Hanukkah of Data 2022: Puzzle 1
Similar to the Advent of Code, the Hanukkah of Data (archive) was released in December 2022.
I don’t have time to do that during the holidays, so January 2023 it is for me.
1. Plan of attack
There is a table of customers (phone and name), and we need to find the person’s whose phone number corresponds to their name according to a T9 keyboard.
This seems like an American thing only. Confirmed by they phone number format I can see in the data.
-
Read only the phone and name from the data
-
Write a function that converts a name to a phone number it
-
Map all names to they computed phone number
-
Find the one whose phone number match.
2. Implementation
Reading data from an SQLite db is much easier than trying to parse it from csv, so I’m going to use just that.
I’m unsure how to write the name to phone number function in SQL, though.
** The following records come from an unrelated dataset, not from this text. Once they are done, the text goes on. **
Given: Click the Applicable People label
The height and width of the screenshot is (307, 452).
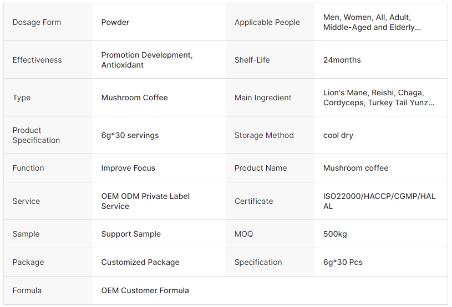Looking at the screenshot, I should click(267, 22).
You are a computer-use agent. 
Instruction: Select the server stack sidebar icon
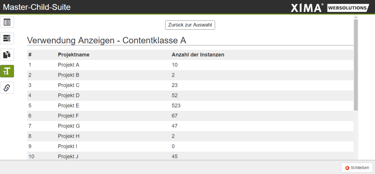click(7, 38)
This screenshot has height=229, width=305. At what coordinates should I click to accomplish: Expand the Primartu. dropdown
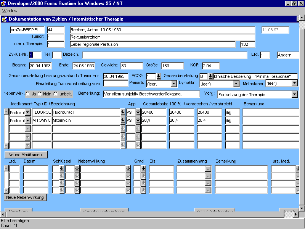click(174, 84)
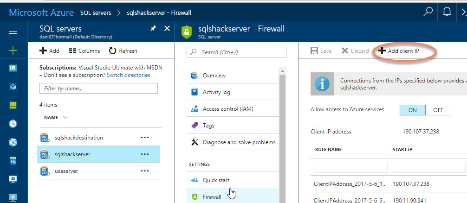This screenshot has width=467, height=203.
Task: Open the notifications bell icon
Action: (x=446, y=12)
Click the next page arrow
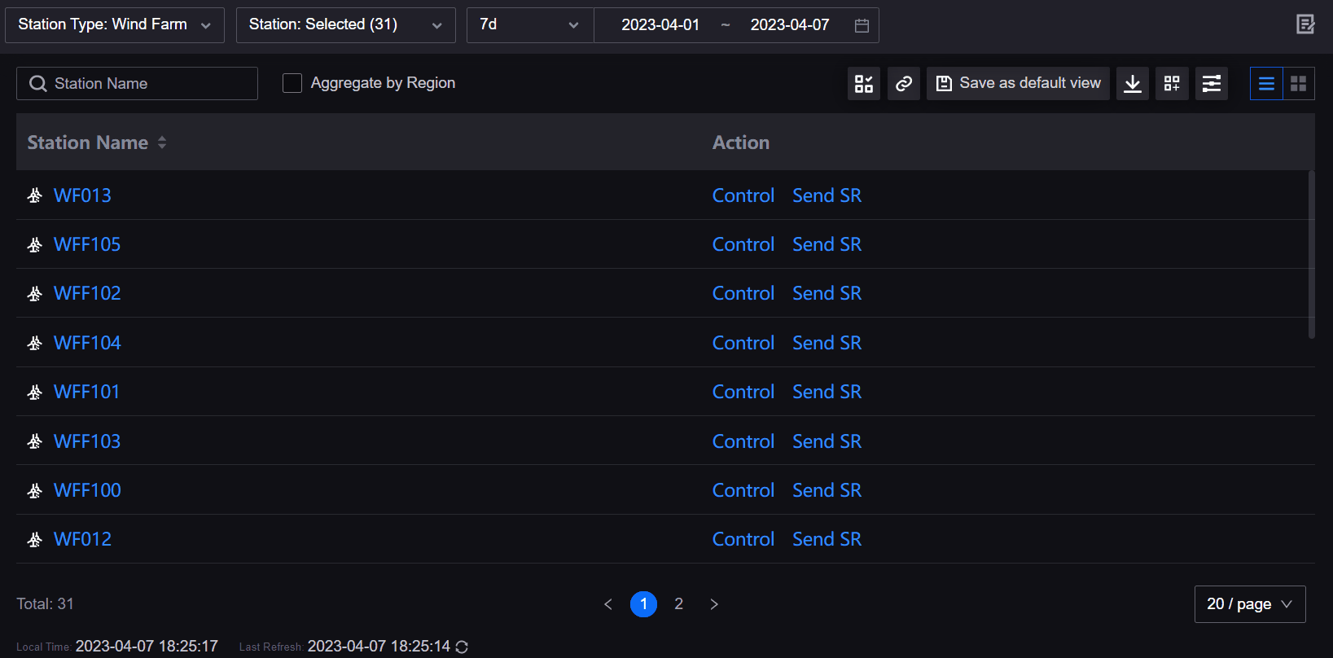The height and width of the screenshot is (658, 1333). (x=714, y=603)
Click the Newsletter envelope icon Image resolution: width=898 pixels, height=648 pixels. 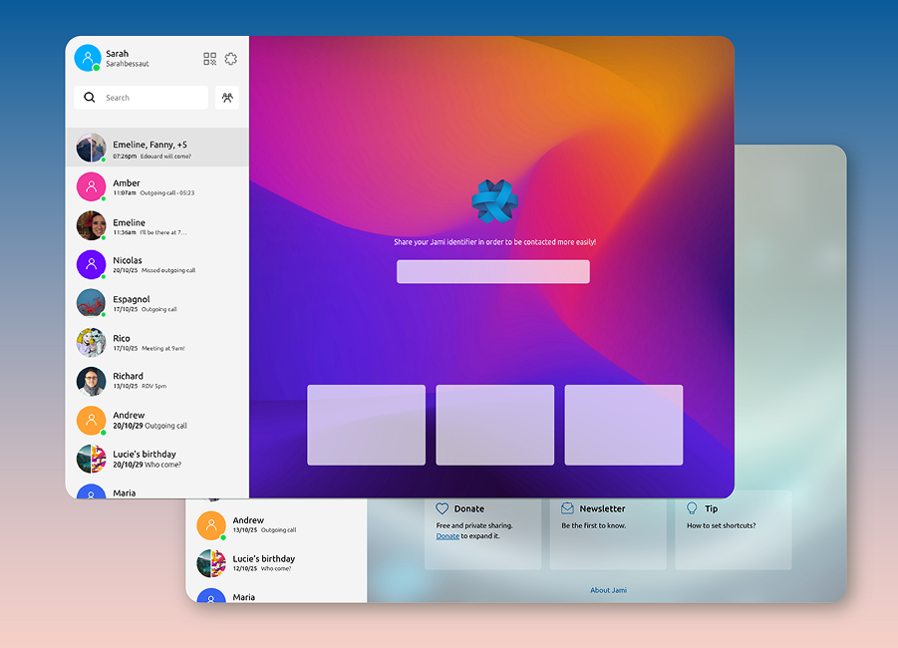pos(567,508)
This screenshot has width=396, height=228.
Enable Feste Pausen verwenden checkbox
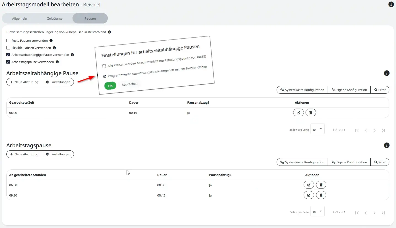click(8, 41)
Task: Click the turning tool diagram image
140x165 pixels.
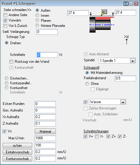Action: (x=102, y=21)
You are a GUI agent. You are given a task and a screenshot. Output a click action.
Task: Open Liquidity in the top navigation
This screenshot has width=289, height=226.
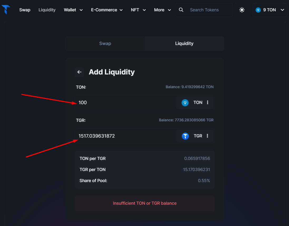[47, 10]
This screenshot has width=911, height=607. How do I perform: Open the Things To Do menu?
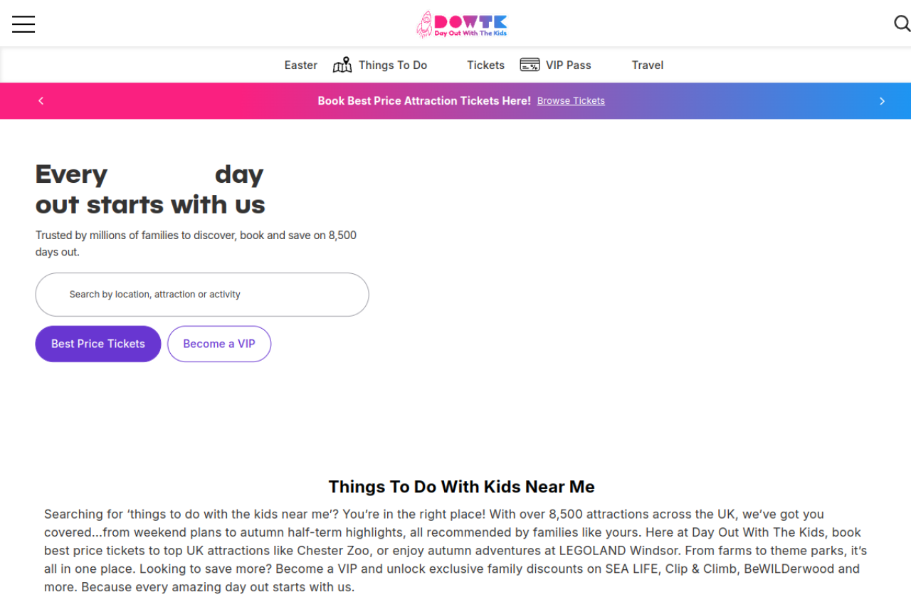click(393, 65)
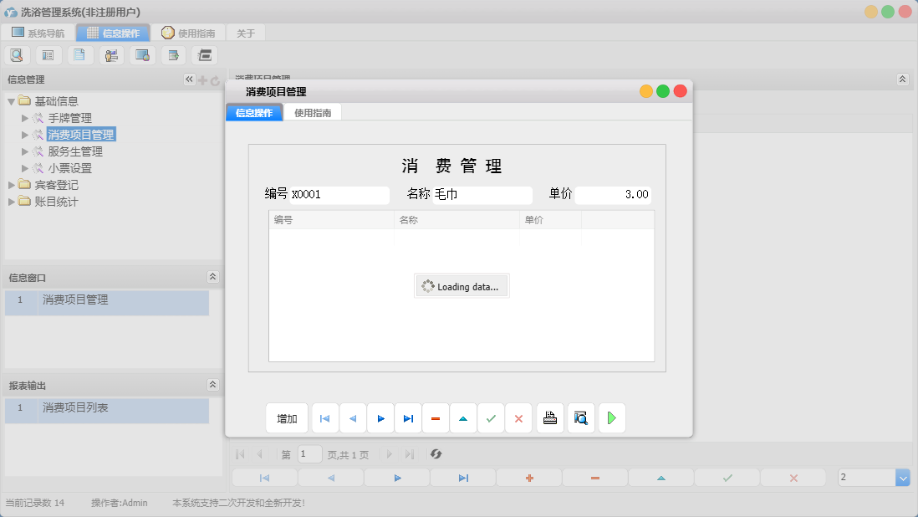Cancel changes with the red X icon
This screenshot has height=517, width=918.
518,417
I’m going to read the db from Java (17), and handle the rest in code:
package org.example;
import org.sqlite.SQLiteDataSource;
import java.sql.Connection;
import java.sql.ResultSet;
import java.sql.SQLException;
import java.sql.Statement;
import java.time.Duration;
import java.time.Instant;
import java.util.Arrays;
public class Puzzle1 {
public static void main(String[] args) {
final var startTime = Instant.now();
Puzzle1Ter.run();
final var endTime = Instant.now();
System.out.println("Duration: " + Duration.between(startTime, endTime).toString());
}
private static void run() {
final var dbUrl = "jdbc:sqlite:/path/to/noahs.sqlite";
final var dataSource = new SQLiteDataSource();
dataSource.setUrl(dbUrl);
final String query = "select name, phone from customers";
try (final Connection conn = dataSource.getConnection();
final Statement s = conn.createStatement();
final ResultSet rs = s.executeQuery(query)) {
while (rs.next()) {
final var name = rs.getString("name");
final var phone = rs.getString("phone");
final var names = Arrays.asList(name.split(" "));
// assumption: if only 1 name, that person has no family name, filter it out.
if (names.size() > 1) {
// names can have more than 1 element, like James Travis Jr.
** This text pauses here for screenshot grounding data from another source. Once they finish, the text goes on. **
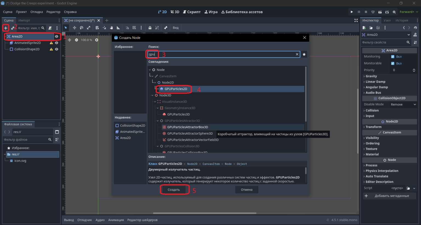Clear the search field with X icon
Screen dimensions: 421x225
[x=297, y=54]
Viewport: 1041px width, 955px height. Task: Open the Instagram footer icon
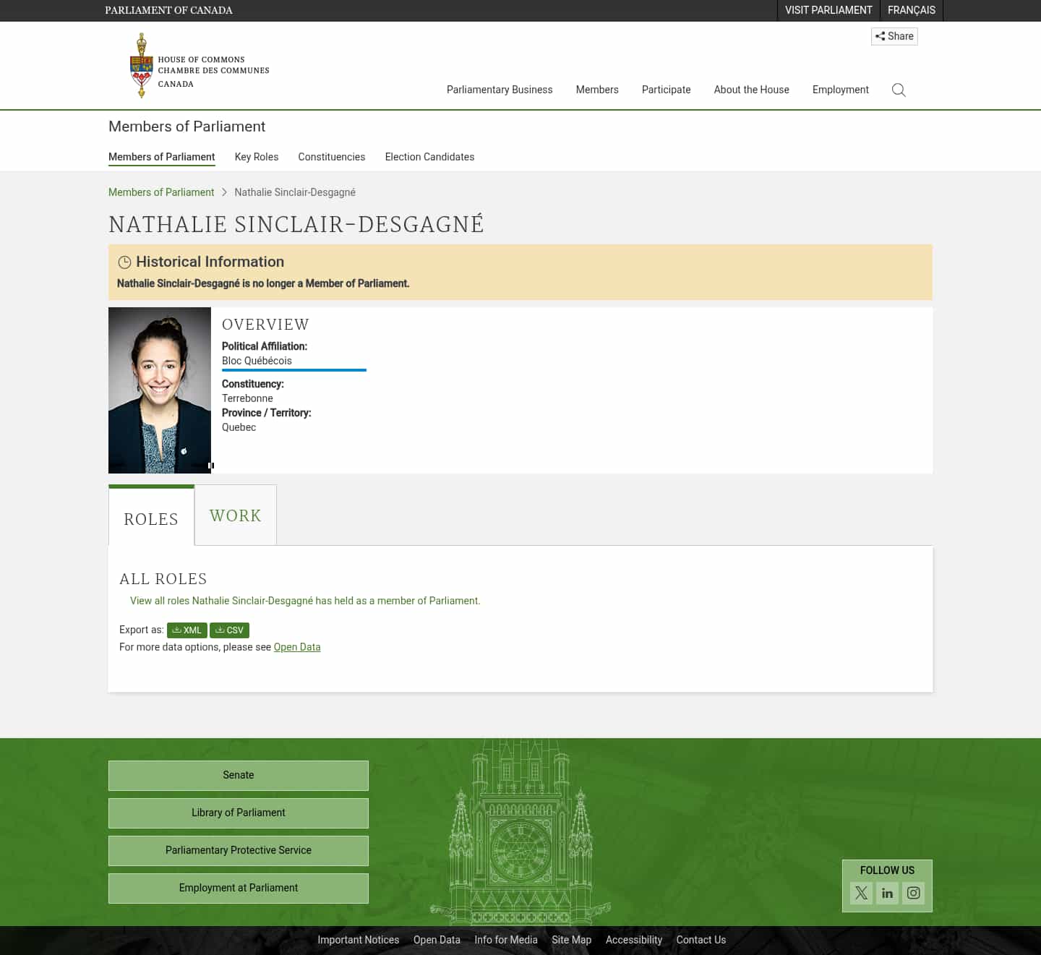(x=913, y=893)
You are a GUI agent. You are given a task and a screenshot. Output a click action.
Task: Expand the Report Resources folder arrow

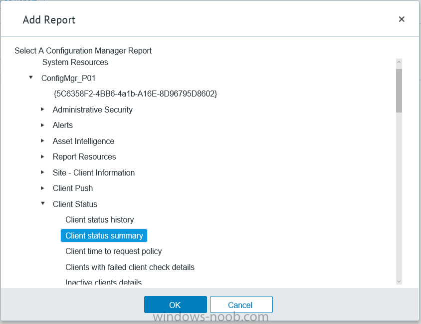pyautogui.click(x=42, y=157)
// assumption: last element is always the family name
// assumption: given name / surname order is always the same
final var familyName = names.get(names.size() - 1);
final var computedPhone = Puzzle1.toPhoneNumber(familyName);
if (computedPhone.equals(phone)) {
System.out.println("Match found: " + phone);
}
}
}
} catch (final SQLException e) {
e.printStackTrace(System.err);
}
}
private static String toPhoneNumber(final String name) {
final var output = new StringBuilder();
for (final var c : name.toLowerCase().toCharArray()) {
// phone number format seems to be xxx-xxx-xxxx
// so add dashes if there are enough characters in this name
// improvement: filter out names that would be too short in the first place
if (output.length() == 3 || output.length() == 7) {
output.append("-");
}
switch (c) {
case 'a', 'b', 'c' -> output.append("2");
case 'd', 'e', 'f' -> output.append("3");
case 'g', 'h', 'i' -> output.append("4");
case 'j', 'k', 'l' -> output.append("5");
case 'm', 'n', 'o' -> output.append("6");
case 'p', 'q', 'r', 's' -> output.append("7");
case 't', 'u', 'v' -> output.append("8");
case 'w', 'x', 'y', 'z' -> output.append("9");
default -> output.append("$");
}
}
return output.toString();
}
}
3. Result
A single match is found in 140 ms, and it’s the right one.
Time to solve: 54 minutes.